Immunotherapy is a promising new approach for tumor treatment. However, its clinical application is hindered by insufficient immunogenicity, hypoxia, and immunosuppressive tumor microenvironment (TME). Here, oxygen pump microneedles (OPMNs) loaded with zinc-doped copper sulfide nanoflowers (ZCS NFs) and PD-L1 small interfering RNA (siPD-L1) (OPMNs-ZCS@siPD-L1) are developed for boosting tumor immunotherapy.

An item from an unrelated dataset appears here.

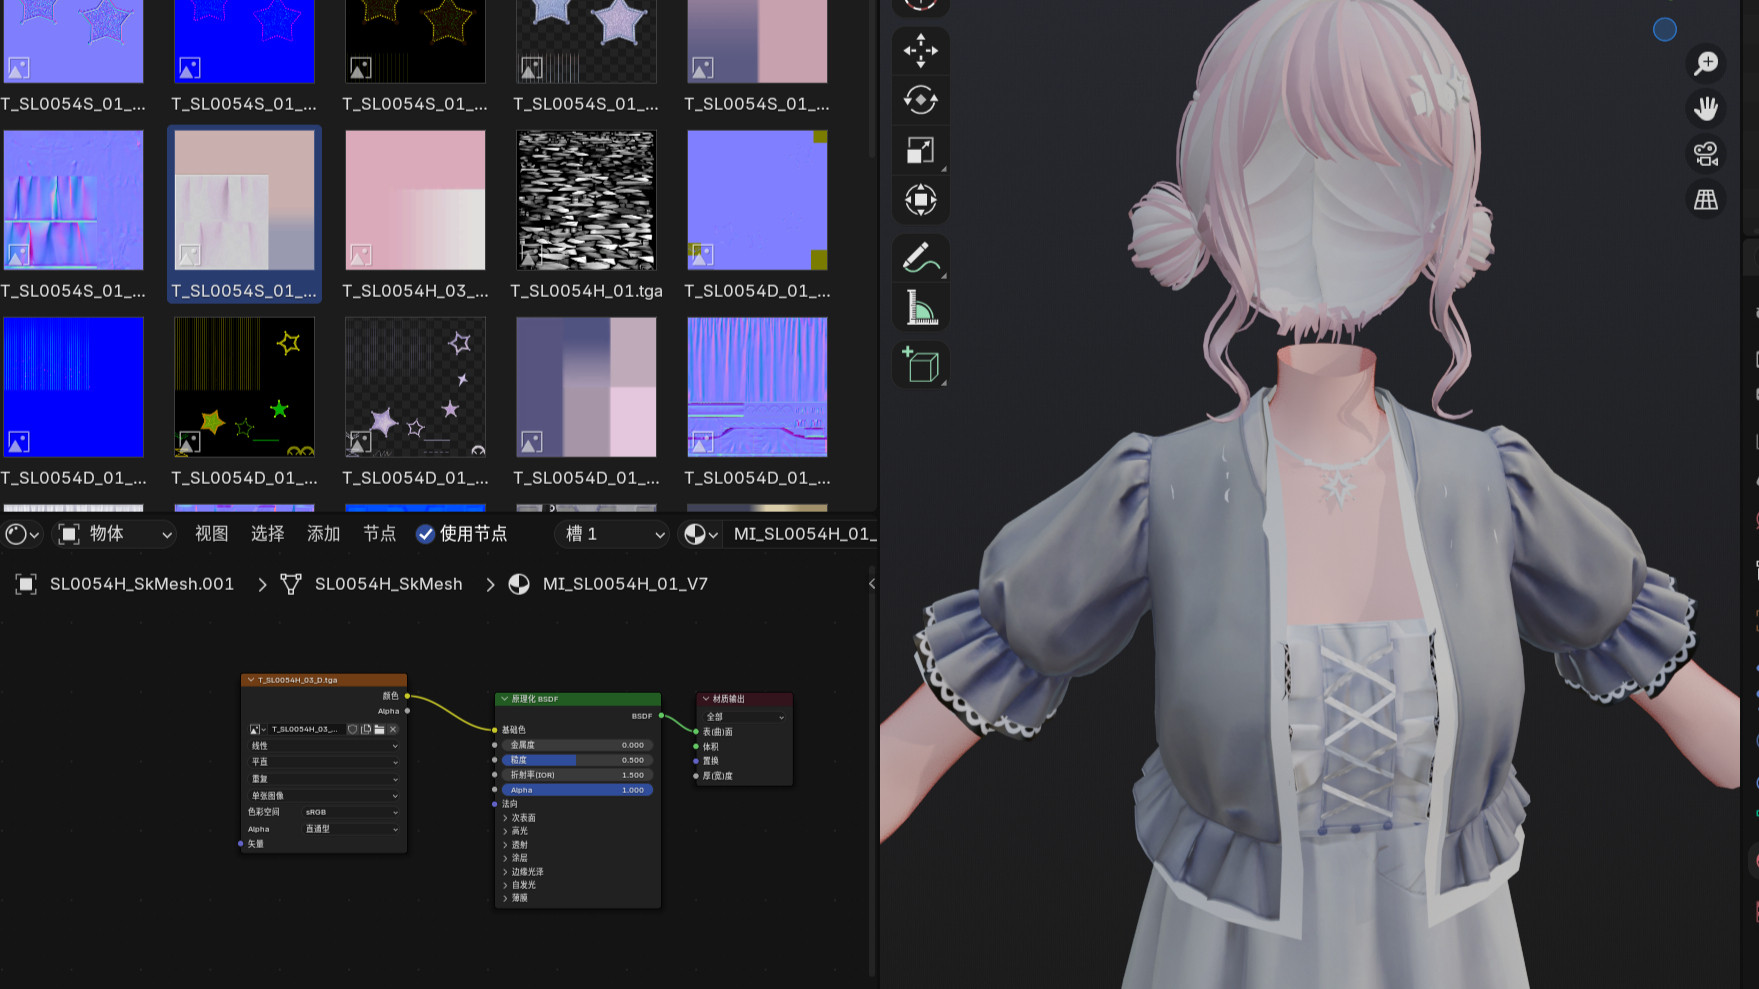
Task: Activate the Annotate pencil tool
Action: point(920,258)
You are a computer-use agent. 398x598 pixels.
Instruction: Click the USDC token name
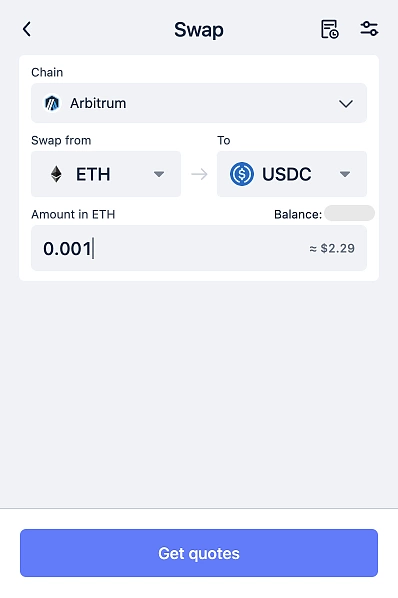[x=287, y=174]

OPMN-ZCS@siPD-L1 enhances tumor immunogenicity through ZCS NFs by inducing cuproptosis, reverses TME through siPD-L1, and promotes drug penetration, and ameliorates hypoxia through oxygen bubbles. More importantly, cuproptosis-induced mitochondrial DNA (mtDNA) together with Zn²⁺ co-activate the STING pathway, triggering a robust immune response. OPMN-ZCS@siPD-L1 increases the sensitivity to cuproptosis and induces immunogenic cell death (ICD) in vivo and in vitro, which significantly inhibits tumor progression and metastasis. The novel strategy of "increasing the throttle" (cuproptopsis-mediated STING activation & ICD effect) combined with "releasing the brake" (PD-L1 inhibition & hypoxia improvement) provides a new approach for enhancing percutaneous tumor immunotherapy.